This document show some ways to apply XND on a data analysis workflow.
Basically, a data analysis workflow has 5 main task groups:
This document focus on the last 3 task groups: data cleaning, processing and visualization.
Some examples will be discussed using xnd with gumath integrated with other libraries
First we need to import some libraries
import sys
from importnb import Notebook
from IPython.display import display
import random
from xnd import xnd
xnd_gumath = Notebook.load('utils/math_utils.ipynb', main=True).xnd_gumath
The data processing tasks aim to work on raw/cleaning data and get information from that. Digital Signal Processing, Machine Learning, Math, Statistics, Scientific Computing, etc are some possible approaches that someone want to work with data. This document shows some operations with: Math
XND math operations could be done using gumath. The follow examples use a class that combine xnd and gumath libraries (@ xnd_gumath). libgumath is an C library that supports a general dispatch mechanism for xnd containers as well as a composable, generalized function concept.
Binary operations:
# using arrays from a dictionary
v = xnd_gumath({'x': [1, 2, 3], 'y': [4, 5, 6]})
# add
v['x'] + v['y']
xnd([5, 7, 9], type='3 * int64')
# assign from dictionary
x = v['x']
y = v['y']
# subtract
x - y
xnd([-3, -3, -3], type='3 * int64')
# multiplication
x * y
xnd([4, 10, 18], type='3 * int64')
# division
xnd_gumath(10, type='int32') / 2
xnd(5, type='int32')
# or
20 / xnd_gumath(10, type='int32')
xnd(2, type='int32')
x = xnd_gumath(1.0)
x.sin(), x.cos()
(xnd(0.8414709848078965, type='float64'), xnd(0.5403023058681398, type='float64'))

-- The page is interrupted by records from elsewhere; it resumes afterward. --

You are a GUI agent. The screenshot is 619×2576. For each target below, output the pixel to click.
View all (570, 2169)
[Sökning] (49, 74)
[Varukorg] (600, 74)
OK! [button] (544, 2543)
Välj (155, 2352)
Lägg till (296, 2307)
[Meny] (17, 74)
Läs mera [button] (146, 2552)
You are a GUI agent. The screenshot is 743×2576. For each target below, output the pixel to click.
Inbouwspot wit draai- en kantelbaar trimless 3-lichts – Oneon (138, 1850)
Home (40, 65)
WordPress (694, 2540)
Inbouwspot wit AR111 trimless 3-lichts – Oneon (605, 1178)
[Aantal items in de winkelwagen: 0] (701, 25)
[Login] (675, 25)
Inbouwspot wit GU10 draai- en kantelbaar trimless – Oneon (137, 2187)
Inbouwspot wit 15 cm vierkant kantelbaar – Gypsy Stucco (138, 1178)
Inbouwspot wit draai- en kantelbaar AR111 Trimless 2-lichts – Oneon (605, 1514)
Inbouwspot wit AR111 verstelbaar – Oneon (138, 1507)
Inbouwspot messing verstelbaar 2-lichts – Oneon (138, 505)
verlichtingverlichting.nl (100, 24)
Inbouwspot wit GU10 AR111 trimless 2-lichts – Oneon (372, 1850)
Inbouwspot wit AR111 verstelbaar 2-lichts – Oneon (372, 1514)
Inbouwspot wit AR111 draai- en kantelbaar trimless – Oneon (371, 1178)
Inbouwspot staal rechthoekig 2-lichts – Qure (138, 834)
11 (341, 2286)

SciPy (pronounced “Sigh Pie”) is a Python-based ecosystem of open-source software for mathematics, science, and engineering (www.scipy.org).
This section shows examples using some methods from SciPy library.
import scipy
x = xnd([random.uniform(0, 100) for x in range(100)])
y = xnd([random.uniform(0, 100) for x in range(100)])
x.type, y.type
(ndt("100 * float64"), ndt("100 * float64"))
scipy.dot(x, y)
230931.5421682946
Statstics functions
SciPy could be used to process some statistical functions on xnd arrays:
print('Mean of x =', scipy.mean(x))
Mean of x = 51.10352114212457
print('Median of y =', scipy.median(y))
Median of y = 42.117034694883316
print('Standard Deviation of x =', scipy.std(x))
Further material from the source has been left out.